Task prompt: Scan the records for the string "will"; copy each line where it occurs.

★ ★ ★ ★ ★

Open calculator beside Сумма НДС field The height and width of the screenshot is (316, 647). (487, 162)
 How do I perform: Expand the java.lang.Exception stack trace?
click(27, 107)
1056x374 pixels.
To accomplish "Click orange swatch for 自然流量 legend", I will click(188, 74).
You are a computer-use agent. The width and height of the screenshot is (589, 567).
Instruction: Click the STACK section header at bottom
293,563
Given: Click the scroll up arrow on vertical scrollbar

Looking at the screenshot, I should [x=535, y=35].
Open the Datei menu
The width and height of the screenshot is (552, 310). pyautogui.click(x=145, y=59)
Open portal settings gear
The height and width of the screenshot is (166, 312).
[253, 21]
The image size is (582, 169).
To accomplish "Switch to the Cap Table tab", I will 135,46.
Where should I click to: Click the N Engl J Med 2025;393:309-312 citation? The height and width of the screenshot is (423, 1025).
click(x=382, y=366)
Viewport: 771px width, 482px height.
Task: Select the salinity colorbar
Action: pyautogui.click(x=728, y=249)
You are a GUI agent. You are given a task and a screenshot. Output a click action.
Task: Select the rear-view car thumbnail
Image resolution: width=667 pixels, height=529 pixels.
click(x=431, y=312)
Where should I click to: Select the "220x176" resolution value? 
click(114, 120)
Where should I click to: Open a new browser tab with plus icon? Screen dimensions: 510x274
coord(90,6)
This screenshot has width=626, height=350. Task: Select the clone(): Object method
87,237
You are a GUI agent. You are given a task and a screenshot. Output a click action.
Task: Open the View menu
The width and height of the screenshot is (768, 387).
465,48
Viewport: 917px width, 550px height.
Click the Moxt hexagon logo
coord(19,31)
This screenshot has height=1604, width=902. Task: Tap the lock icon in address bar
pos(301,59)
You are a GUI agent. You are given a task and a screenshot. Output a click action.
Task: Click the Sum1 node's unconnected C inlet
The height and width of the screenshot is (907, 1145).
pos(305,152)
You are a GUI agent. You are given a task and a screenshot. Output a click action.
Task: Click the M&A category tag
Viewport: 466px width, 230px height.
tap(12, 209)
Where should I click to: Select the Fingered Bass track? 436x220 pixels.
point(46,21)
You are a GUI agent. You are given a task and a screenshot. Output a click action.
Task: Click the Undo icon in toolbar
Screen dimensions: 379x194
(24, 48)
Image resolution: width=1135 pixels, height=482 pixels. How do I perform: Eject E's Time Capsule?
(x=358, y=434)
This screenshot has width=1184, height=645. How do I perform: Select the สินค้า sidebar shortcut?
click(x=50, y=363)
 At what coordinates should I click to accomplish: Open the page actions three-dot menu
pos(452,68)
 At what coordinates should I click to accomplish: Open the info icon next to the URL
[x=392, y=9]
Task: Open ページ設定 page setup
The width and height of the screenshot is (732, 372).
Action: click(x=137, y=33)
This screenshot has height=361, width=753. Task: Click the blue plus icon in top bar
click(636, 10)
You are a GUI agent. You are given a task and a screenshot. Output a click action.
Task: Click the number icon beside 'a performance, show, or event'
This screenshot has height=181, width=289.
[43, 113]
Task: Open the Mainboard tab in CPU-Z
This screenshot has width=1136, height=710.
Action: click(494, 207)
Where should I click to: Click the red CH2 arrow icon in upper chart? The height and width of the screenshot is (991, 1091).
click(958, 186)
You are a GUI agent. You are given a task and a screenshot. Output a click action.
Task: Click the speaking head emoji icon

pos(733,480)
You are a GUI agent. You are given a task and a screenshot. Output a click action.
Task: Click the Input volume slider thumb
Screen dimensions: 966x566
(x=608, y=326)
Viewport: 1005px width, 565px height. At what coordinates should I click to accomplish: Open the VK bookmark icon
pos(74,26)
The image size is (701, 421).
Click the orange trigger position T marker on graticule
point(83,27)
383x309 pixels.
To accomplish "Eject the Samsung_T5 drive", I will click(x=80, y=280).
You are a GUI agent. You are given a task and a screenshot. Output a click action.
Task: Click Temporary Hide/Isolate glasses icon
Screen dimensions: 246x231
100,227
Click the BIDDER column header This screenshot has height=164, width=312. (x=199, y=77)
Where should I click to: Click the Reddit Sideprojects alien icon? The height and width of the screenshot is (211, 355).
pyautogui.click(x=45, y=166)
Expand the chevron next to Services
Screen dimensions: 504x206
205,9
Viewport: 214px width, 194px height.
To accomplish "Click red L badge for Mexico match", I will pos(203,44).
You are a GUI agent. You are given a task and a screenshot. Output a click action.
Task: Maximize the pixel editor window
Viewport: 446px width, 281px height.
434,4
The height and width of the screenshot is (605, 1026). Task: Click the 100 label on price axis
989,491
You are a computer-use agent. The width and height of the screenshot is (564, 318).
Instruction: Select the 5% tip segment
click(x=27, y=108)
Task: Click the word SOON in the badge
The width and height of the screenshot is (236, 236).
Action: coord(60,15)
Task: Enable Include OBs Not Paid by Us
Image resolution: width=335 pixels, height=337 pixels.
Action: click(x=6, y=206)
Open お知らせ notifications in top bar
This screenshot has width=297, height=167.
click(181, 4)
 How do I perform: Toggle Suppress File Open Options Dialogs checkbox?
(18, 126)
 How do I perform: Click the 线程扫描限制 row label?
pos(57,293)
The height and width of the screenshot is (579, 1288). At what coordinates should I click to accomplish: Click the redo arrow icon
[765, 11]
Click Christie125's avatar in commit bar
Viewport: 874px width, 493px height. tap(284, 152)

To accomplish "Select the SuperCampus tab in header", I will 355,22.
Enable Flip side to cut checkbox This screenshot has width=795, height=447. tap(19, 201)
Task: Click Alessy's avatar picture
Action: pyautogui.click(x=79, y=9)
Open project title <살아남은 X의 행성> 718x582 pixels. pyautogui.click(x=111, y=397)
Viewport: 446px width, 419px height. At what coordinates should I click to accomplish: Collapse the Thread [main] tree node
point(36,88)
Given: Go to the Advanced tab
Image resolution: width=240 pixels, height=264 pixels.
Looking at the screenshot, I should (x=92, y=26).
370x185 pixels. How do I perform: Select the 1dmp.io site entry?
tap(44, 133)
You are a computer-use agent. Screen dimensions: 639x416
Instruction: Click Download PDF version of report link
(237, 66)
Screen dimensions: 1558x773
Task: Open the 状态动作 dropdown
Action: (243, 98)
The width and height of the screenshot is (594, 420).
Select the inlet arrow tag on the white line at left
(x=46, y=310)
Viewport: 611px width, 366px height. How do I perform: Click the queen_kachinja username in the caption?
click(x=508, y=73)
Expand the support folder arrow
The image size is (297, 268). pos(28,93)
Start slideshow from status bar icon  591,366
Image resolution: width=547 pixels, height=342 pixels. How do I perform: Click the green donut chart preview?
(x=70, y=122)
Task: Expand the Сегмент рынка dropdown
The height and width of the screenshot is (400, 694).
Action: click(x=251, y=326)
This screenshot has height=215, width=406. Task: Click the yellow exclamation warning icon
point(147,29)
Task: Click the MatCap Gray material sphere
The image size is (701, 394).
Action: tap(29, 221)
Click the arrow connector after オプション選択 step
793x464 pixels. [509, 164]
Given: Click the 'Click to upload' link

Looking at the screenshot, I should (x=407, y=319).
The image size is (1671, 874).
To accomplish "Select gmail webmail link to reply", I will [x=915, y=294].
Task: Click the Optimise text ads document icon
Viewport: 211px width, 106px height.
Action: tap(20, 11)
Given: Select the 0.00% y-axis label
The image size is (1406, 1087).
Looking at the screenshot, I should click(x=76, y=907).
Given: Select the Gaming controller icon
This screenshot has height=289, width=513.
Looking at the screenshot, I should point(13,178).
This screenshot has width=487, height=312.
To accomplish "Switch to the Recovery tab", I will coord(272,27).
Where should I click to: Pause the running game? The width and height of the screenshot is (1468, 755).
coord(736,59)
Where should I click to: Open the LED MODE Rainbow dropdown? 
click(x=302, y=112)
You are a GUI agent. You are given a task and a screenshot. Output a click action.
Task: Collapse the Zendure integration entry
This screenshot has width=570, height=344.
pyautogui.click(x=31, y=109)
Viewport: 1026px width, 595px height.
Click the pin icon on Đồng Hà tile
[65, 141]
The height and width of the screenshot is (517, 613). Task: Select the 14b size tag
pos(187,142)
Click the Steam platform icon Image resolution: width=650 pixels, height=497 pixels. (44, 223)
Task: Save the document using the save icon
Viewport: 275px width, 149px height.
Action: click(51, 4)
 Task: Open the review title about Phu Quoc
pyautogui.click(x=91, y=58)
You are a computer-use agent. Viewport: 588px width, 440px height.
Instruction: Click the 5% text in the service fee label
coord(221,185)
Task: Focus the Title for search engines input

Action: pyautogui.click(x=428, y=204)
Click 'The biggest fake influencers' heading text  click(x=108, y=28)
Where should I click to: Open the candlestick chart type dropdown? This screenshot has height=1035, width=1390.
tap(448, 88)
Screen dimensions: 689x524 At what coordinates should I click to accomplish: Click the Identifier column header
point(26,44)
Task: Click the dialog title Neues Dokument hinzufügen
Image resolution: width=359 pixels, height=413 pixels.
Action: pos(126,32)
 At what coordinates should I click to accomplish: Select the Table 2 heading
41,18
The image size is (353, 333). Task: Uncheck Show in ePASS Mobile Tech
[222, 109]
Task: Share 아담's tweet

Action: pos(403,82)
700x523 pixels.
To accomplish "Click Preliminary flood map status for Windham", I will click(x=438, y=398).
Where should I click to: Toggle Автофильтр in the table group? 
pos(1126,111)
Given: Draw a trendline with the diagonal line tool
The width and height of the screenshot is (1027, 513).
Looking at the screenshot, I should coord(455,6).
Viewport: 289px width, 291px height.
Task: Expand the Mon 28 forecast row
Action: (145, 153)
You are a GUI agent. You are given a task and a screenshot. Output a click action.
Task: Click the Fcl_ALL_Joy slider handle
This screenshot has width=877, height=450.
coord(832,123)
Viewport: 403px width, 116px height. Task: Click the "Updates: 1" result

★ ★ ★ ★ ★

Written reply:
To accomplish "Click orange swatch for 自然流量 legend", I will click(188, 74).
To accomplish "Switch to the Cap Table tab", I will 135,46.
To accomplish "Eject the Samsung_T5 drive", I will click(x=80, y=280).
To accomplish "Click red L badge for Mexico match", I will pos(203,44).
To accomplish "Select the SuperCampus tab in header", I will 355,22.
To accomplish "Select gmail webmail link to reply", I will [x=915, y=294].
To accomplish "Switch to the Recovery tab", I will coord(272,27).
To accomplish "Click Preliminary flood map status for Windham", I will click(x=438, y=398).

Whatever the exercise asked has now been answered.